When Columbus arrived in the Americas thinking he’d found a new route to India, he marveled at another new discovery, too. He wrote in his diary of little flying gems, the ones that we call hummingbirds. Of course, the locals had loved hummingbirds long before Columbus. Aztec kings wore whole cloaks made of their shimmering skins. In what became New England, Native Americans wore hummingbird earrings. After Columbus, the pope and then fashionistas throughout Europe soon included hummingbird skins in their décor.
The fascination is understandable. Smaller than any other bird, more brilliant, and, for those who saw them alive, capable of flying in one place, these creatures were magical! But they are even stranger than the rapt observers of old could appreciate.
Being so small, and warm-blooded, requires a high metabolism. Variably among their three hundred plus species, hummingbirds live at 10 heartbeats and two breaths per second, conditions that would kill a human. At such high rates, they burn their energy fast, and can begin to starve in as little as fifteen minutes. To survive through the night, some species routinely go into torpor, a sort of mini-hibernation, to internal temperatures as low as 48 degrees, slowing their body processes and conserving energy until the next day of frenetic feeding.
The feeding itself includes catching small insects from the air—they do need protein, after all—and famously, drinking the high-energy nectar of flowers. Plants, of course, benefit from hummingbird visits because, just like bees, the hummingbirds pick up pollen and spread it about, fertilizing other flowers. These bird-loving, or “ornithophilous,” flowers often co-evolve with certain hummingbird species, matching, say, curved bills with curved corollas, to maximize nectar-gathering and pollination for just those birds and flowers.
To be able to gather nectar, hummingbirds have a unique hovering capacity. Most birds flap their wings up and down and the physics of the Bernoulli principle keeps them afloat as they go forward. But to hover, hummingbirds have an extra capacity. After their down and forward wingbeat, they can flip their wings over to arc down and backward, creating a figure-eight motion that holds them in place. Of course, all of this happens at some seventy wingbeats per second, so it wasn’t discovered until high speed filming allowed researchers to slow the blur to a visible level.

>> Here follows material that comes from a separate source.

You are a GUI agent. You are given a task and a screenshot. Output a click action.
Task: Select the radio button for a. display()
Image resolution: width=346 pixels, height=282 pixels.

Hummingbird coloring includes pigments like that of most living things. But with a rare level of expertise, their feathers also create color with refraction. Sunlight bouncing off the birds is bent by minuscule feather cells that act like prisms. Depending on the species, male hummingbirds’ throat feathers, called a gorget, shine with particularly iridescent brilliance. No fools, males orient themselves opposite the sun to flash most brightly to females they are courting.
The old joke—that hummingbirds hum because they don’t know the words—really isn’t right. They do know the words—and their languages are as bizarre as so many things about them. Many talk with their feathers, with particular feather-hums unique to different species. Many talk with flight patterns. A male Anna’s hummingbird, the only hummer species to stay in our area through winter, dances high into the air near a female he is courting, then dives down into a j-curve in front of her. In case that alone is not enough to impress his heart-throb, at the bottom of his dive he pops the air with his outer tail-feathers, creating a loud, staccato explosion that we unfeathered humans have trouble recognizing as sound from very small quills.
Alas, as far as we know, his ardor does not extend to caring for the young. The female builds her tiny nest of plant parts and spiderwebs, and tends her two eggs and hatchlings for over a month. Gardens with the tubular flowers that hummingbirds love can help her succeed in raising her little ones.